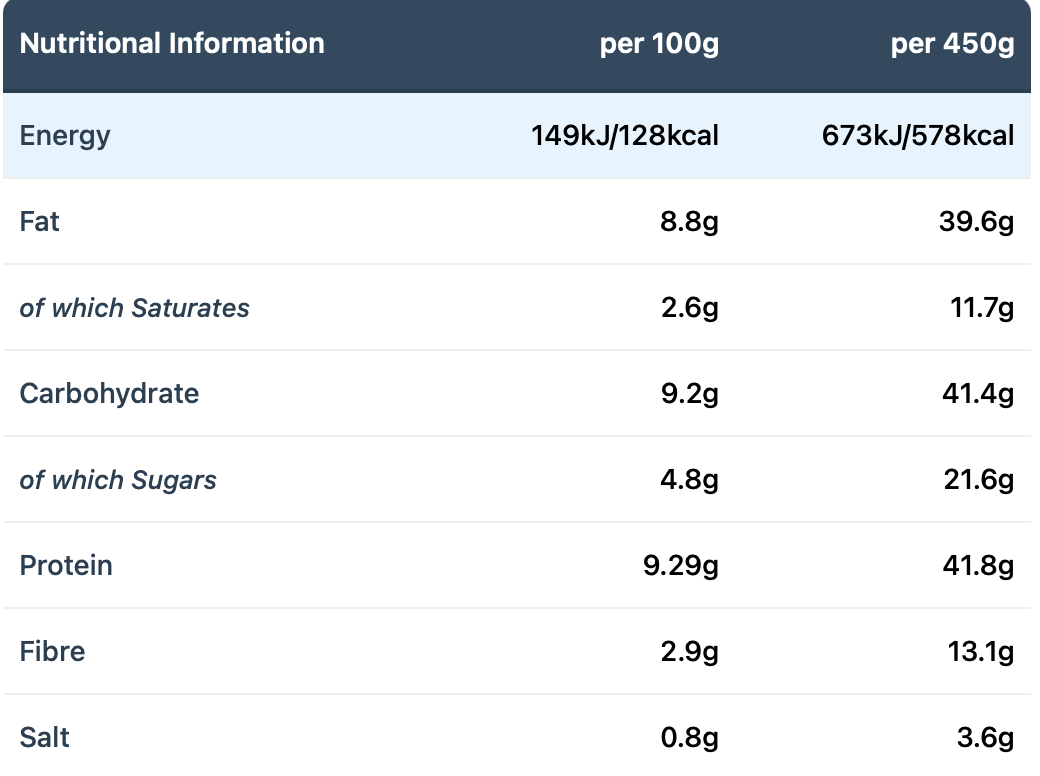Screen dimensions: 1040x776
Task: Select the per 100g column header
Action: pyautogui.click(x=659, y=45)

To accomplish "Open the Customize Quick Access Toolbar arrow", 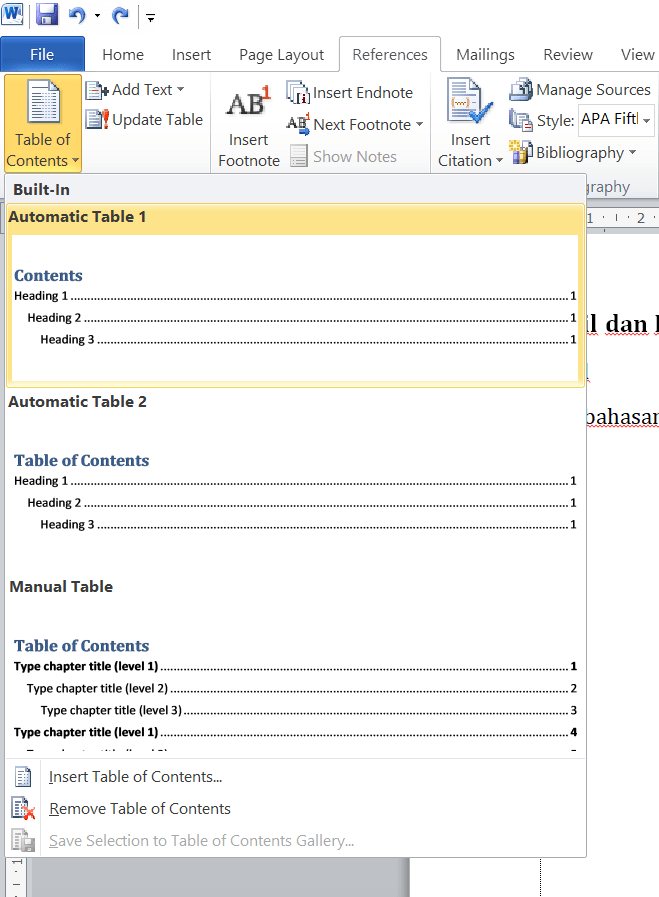I will pyautogui.click(x=150, y=17).
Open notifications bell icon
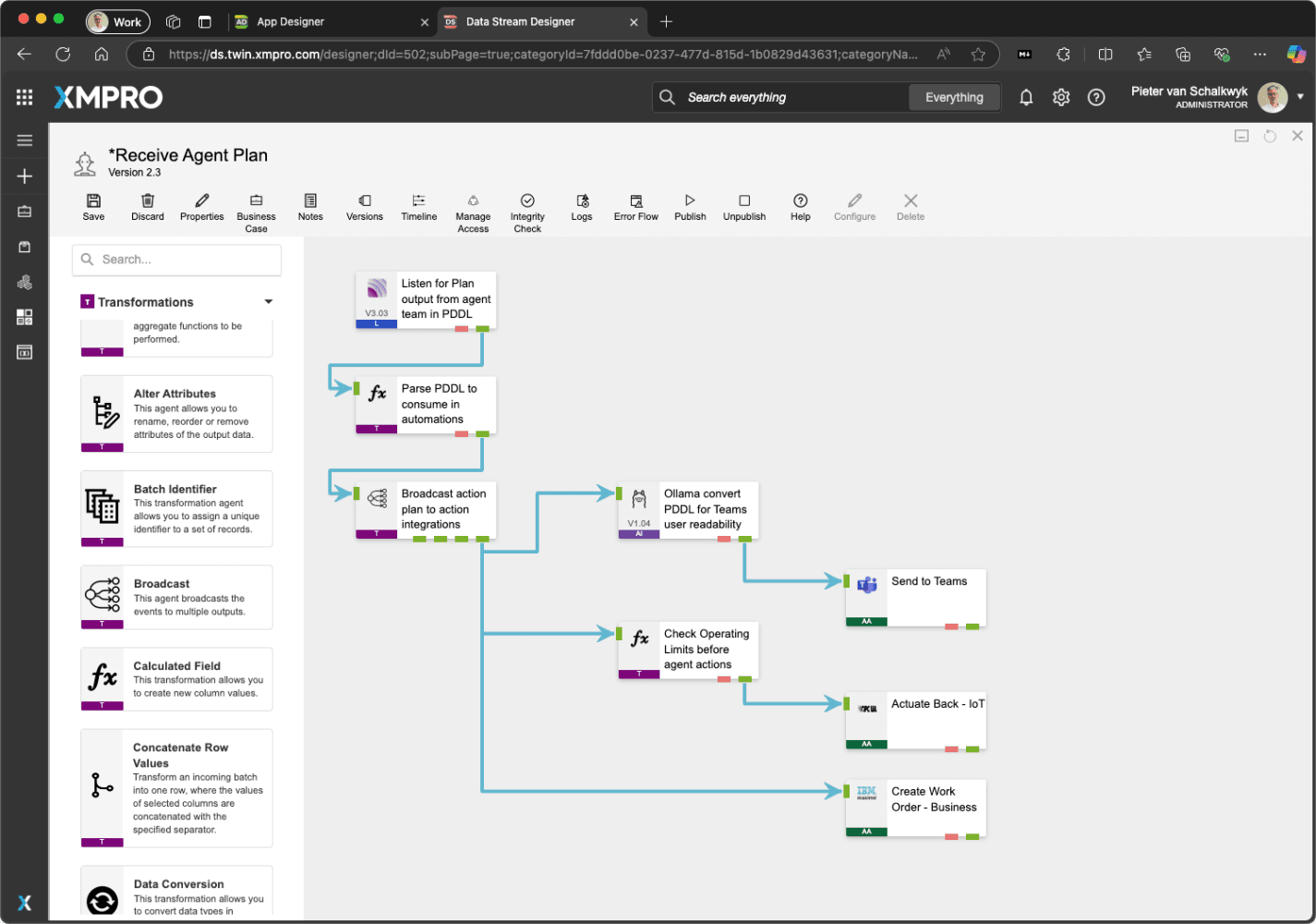Image resolution: width=1316 pixels, height=924 pixels. [1026, 97]
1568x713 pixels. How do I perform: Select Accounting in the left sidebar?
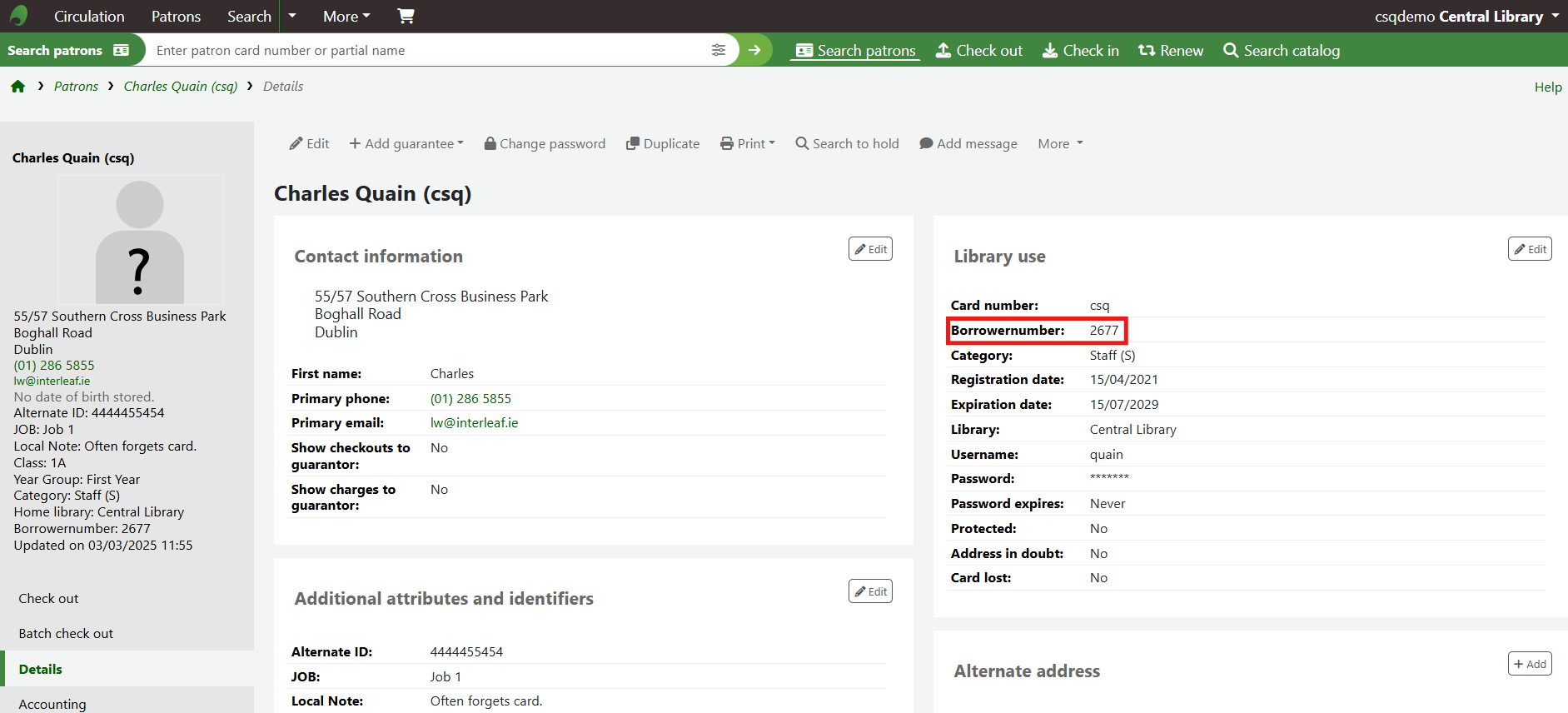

* **Problem to work on**:
For this exercise, write out exactly the lines from the one with "Open notifications bell icon" through the last line of the records, inclusive, and leave each picture out.

* **Answer space**:
Open notifications bell icon
Image resolution: width=1316 pixels, height=924 pixels. [1026, 97]
1568x713 pixels. How do I perform: Select Accounting in the left sidebar?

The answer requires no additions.